## Records supplied:
►

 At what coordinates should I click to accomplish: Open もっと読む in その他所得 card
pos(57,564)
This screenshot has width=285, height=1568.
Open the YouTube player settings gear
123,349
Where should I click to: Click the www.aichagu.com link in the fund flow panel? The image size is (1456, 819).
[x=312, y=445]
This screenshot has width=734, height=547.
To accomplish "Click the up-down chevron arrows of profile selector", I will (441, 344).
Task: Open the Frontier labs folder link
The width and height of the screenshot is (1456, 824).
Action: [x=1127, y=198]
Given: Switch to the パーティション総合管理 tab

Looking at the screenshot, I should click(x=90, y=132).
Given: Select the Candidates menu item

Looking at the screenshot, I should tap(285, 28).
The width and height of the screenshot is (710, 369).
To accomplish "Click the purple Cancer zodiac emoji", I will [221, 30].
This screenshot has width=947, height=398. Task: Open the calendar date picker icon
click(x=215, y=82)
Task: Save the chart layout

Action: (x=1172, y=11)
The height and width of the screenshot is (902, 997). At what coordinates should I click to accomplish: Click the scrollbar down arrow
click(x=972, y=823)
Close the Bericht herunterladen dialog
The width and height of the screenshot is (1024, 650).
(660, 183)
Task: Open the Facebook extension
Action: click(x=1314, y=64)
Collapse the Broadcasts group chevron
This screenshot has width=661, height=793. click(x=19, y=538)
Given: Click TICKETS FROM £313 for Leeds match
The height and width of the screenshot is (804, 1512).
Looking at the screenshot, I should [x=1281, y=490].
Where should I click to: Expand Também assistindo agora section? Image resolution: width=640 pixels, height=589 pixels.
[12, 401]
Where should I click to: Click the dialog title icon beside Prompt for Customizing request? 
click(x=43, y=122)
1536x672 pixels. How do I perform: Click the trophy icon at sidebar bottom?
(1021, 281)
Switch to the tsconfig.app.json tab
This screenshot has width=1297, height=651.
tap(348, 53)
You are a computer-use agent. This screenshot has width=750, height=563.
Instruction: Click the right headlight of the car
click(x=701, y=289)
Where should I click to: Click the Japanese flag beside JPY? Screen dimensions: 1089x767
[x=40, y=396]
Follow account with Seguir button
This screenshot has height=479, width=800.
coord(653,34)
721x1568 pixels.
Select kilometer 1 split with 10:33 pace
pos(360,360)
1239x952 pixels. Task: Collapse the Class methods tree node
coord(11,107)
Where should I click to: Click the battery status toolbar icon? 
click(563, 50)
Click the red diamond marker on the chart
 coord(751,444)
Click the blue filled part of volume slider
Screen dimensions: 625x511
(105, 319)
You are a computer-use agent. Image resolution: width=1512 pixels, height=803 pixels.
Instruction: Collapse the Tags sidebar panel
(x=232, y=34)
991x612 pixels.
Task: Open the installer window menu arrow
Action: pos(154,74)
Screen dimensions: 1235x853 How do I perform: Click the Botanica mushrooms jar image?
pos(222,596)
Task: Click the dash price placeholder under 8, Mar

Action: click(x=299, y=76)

◄

Looking over the entries above, how many lines contain the string "will"? State the number and nothing else.

## The answer:
2